My post on snow conditions concentrated on the variances in conditions on mountain, including officially reported conditions, amount of snowfall, base depth, etc. Slightly different, albeit related, snow quality has a major effect on both the ability to ski various types of terrain after major snowfalls as well as surface conditions. What determines snow quality? Answer – ice content.
The measurement of snow quality is important for several reasons. For example, in avalanche prevention, it is important to measure the quality of the snow so that appropriate steps can be taken if a dangerous situation develops. One of the more important instances where the measurement of snow quality is necessary is in the making of artificial snow.
Keystone Resort now has automated snow guns on five major trails which represent the latest in snowmaking technology, and snow quality can actually be improved by adjusting guns to the weather. Not only snow quality is improved, but they are more energy efficient. Each of these automated guns uses 50% less electricity and water than the guns they replaced, and the system-wide upgrades save over 3,000,000 kWh in an average snowmaking year.
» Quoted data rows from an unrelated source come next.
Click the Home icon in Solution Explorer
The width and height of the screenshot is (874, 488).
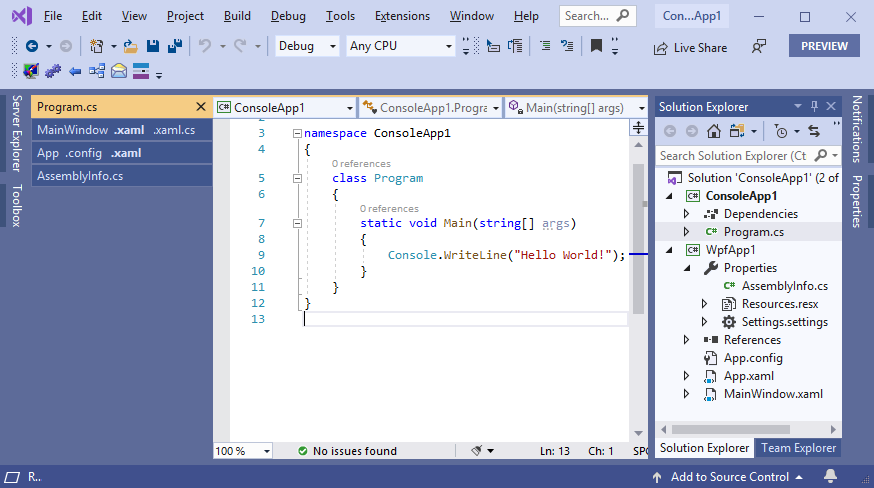(714, 131)
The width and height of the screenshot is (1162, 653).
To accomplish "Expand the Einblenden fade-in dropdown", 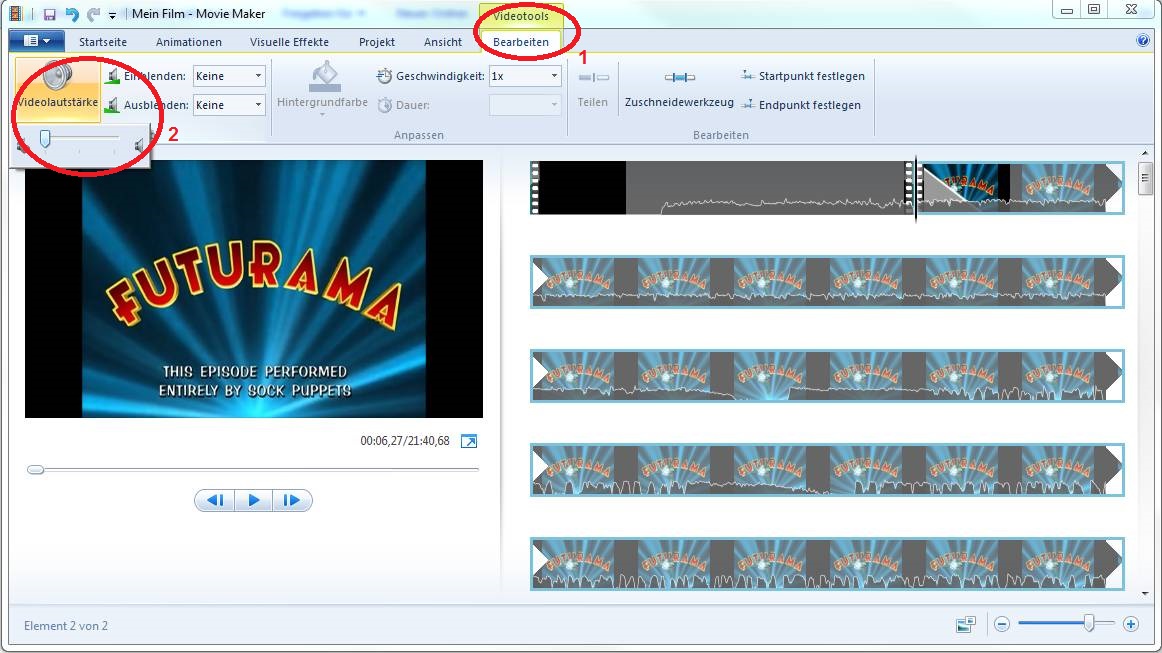I will 258,76.
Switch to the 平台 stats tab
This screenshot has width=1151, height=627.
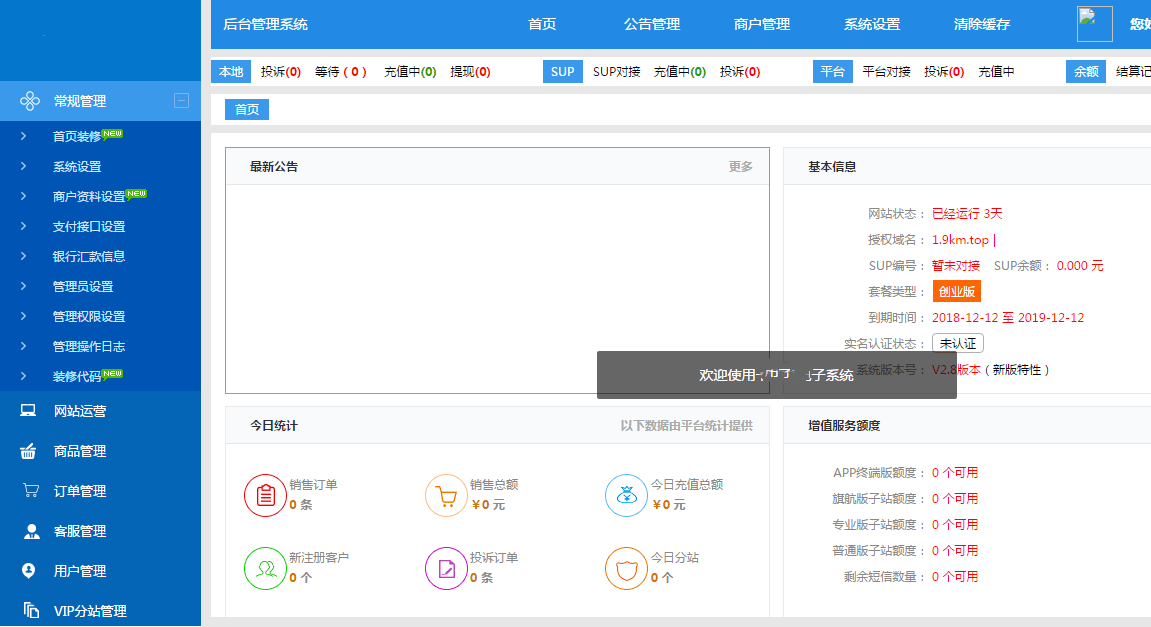pyautogui.click(x=833, y=72)
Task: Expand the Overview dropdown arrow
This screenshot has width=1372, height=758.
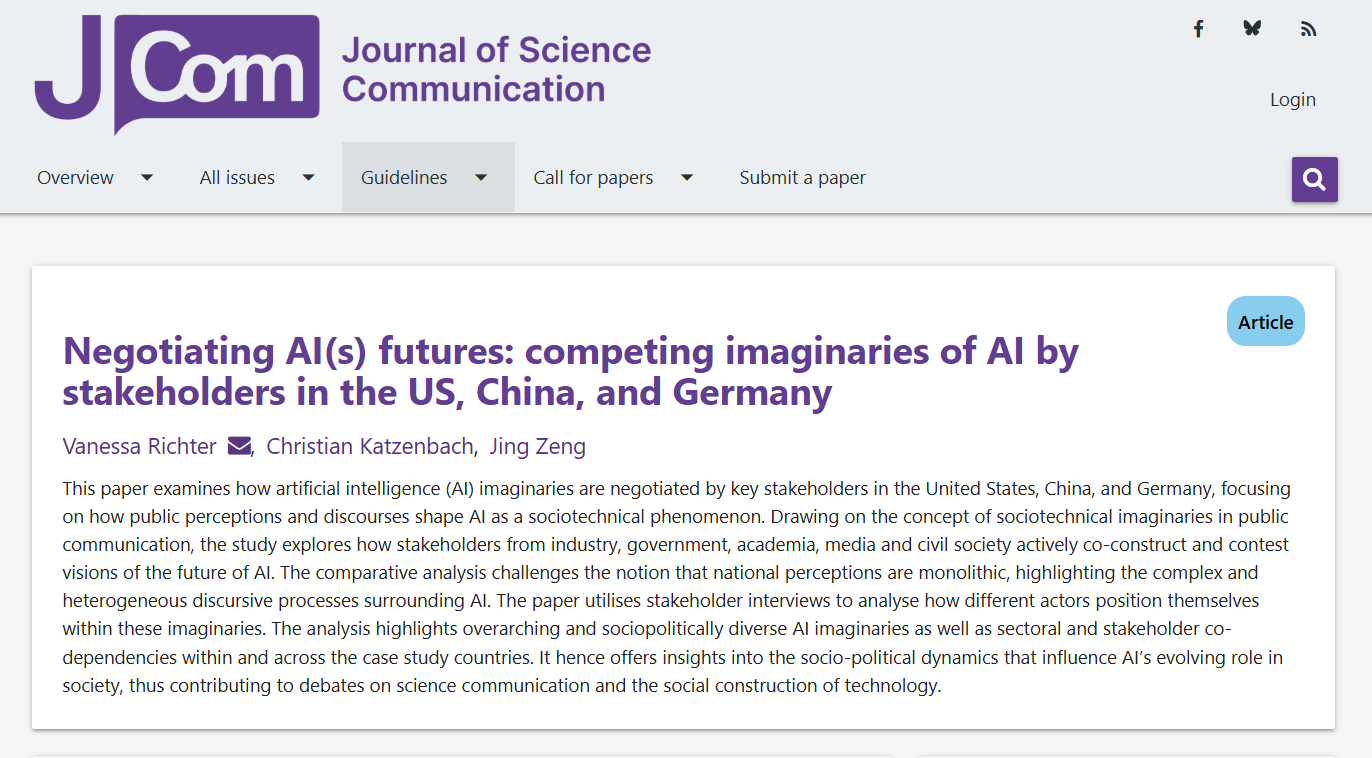Action: (x=147, y=178)
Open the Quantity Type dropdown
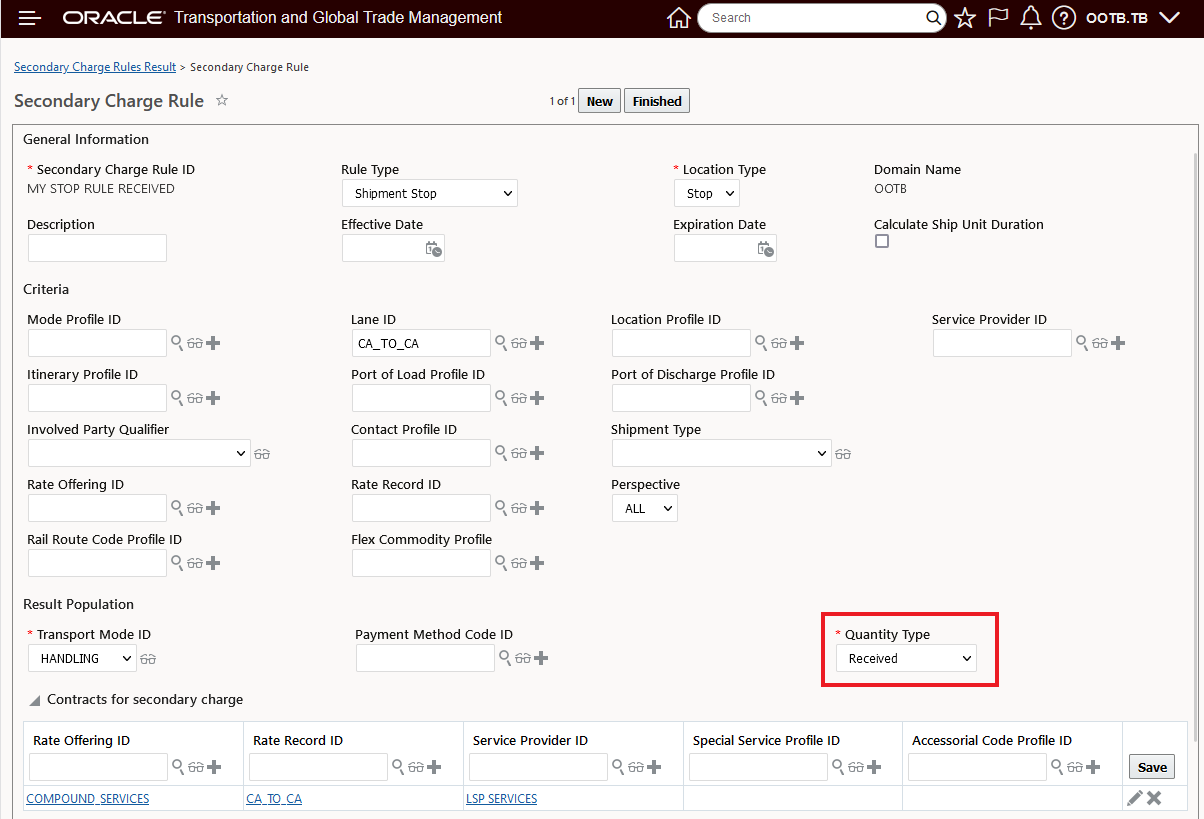Image resolution: width=1204 pixels, height=819 pixels. (906, 658)
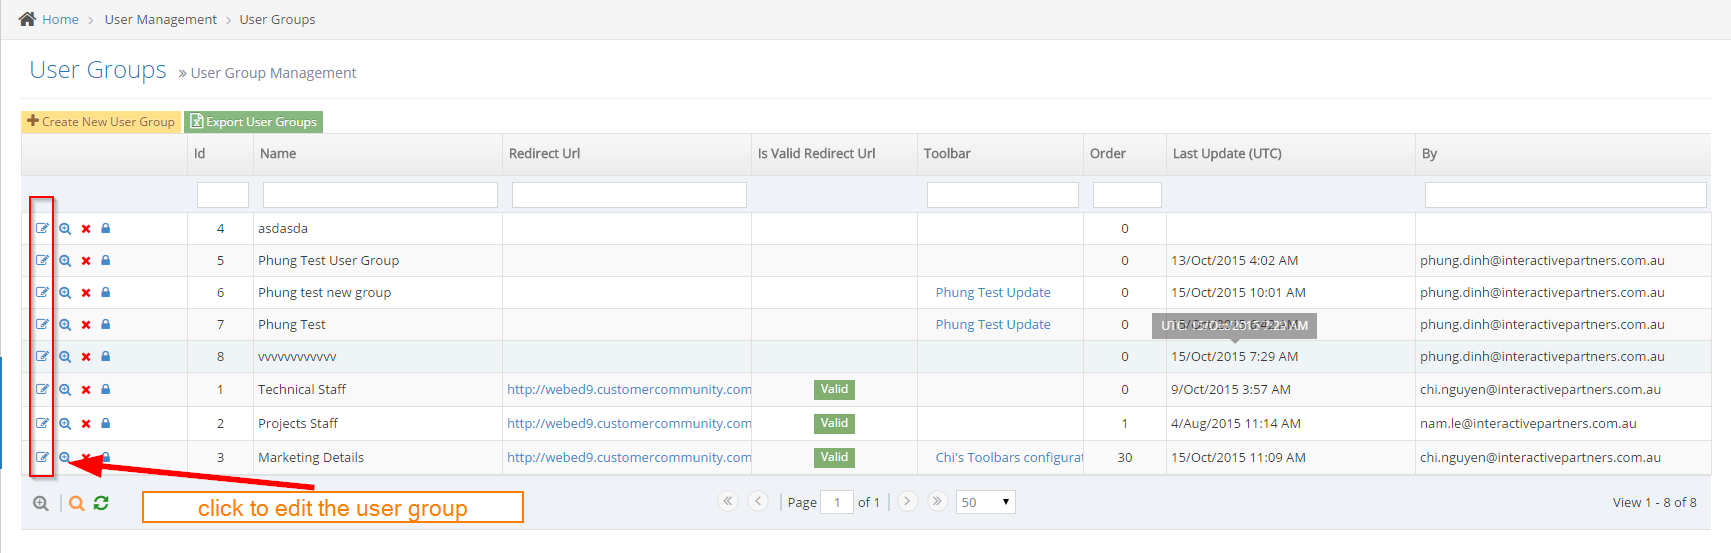Sort the table by Name column header

click(278, 154)
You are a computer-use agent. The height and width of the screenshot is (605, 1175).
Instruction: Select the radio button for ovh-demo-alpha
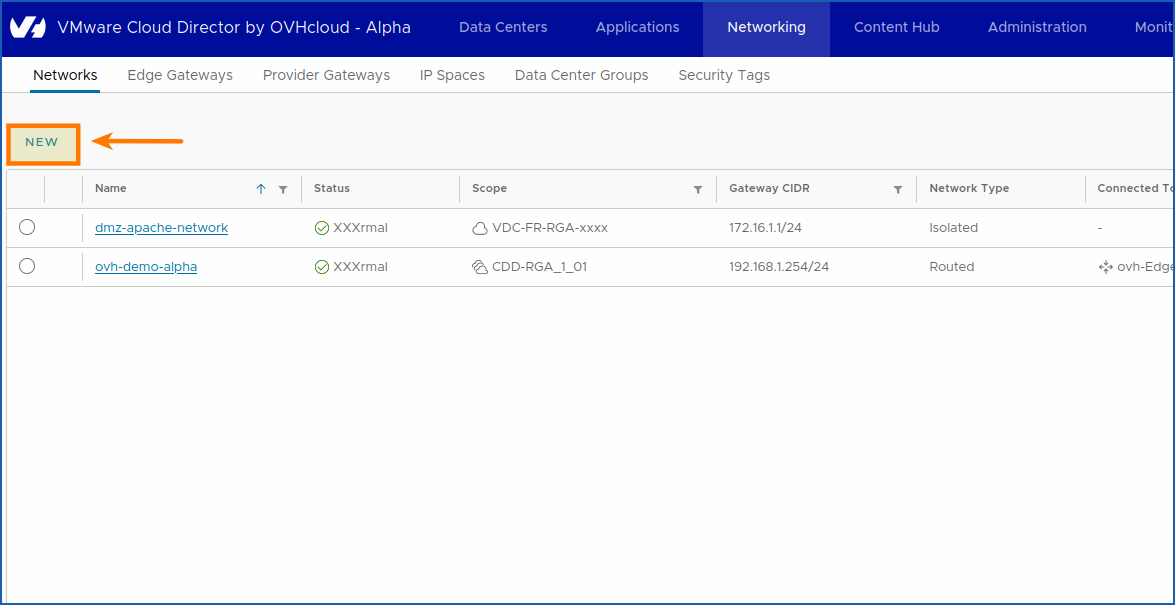27,266

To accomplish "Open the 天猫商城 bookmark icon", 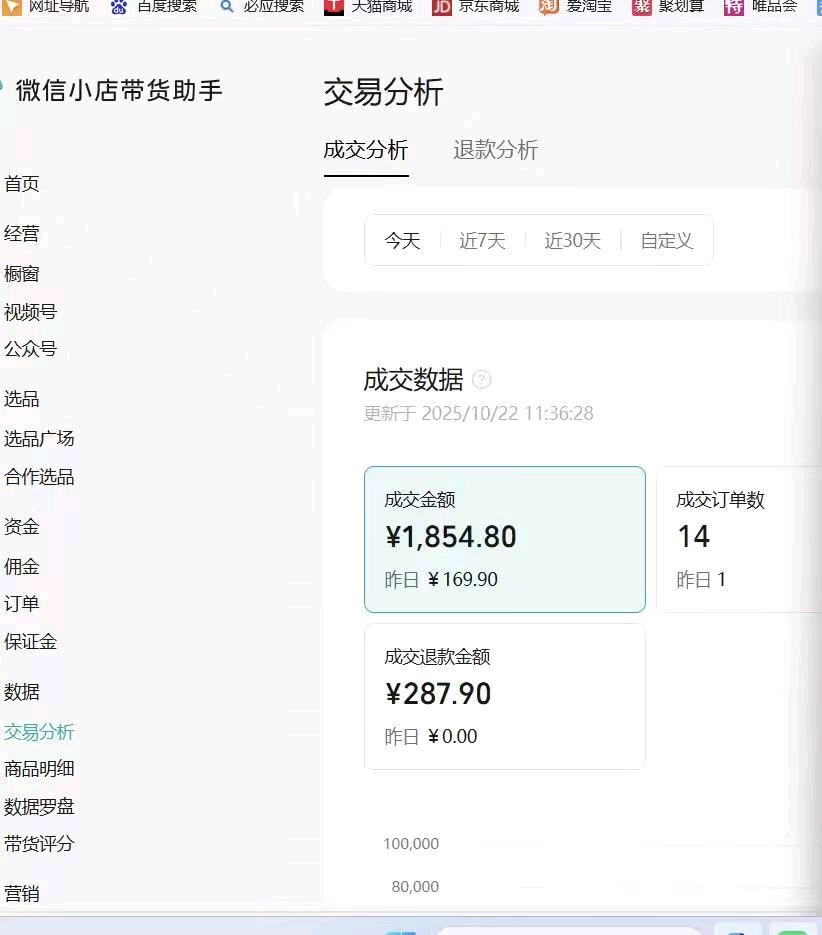I will click(x=334, y=7).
Each year, readers of Ski Magazine submit their votes for various categories that make up the “Top 10 Resorts”. Snow quality is so important, there’s a category for this also. Powder Mountain in Utah got the #1 vote in 2006, and to see all 10 go to the Skinet website.
The Weather Channel also has a map of the States detailing a Snow Quality Forecast, ranging from Powder to Slushy but only in areas where new snowfall is expected.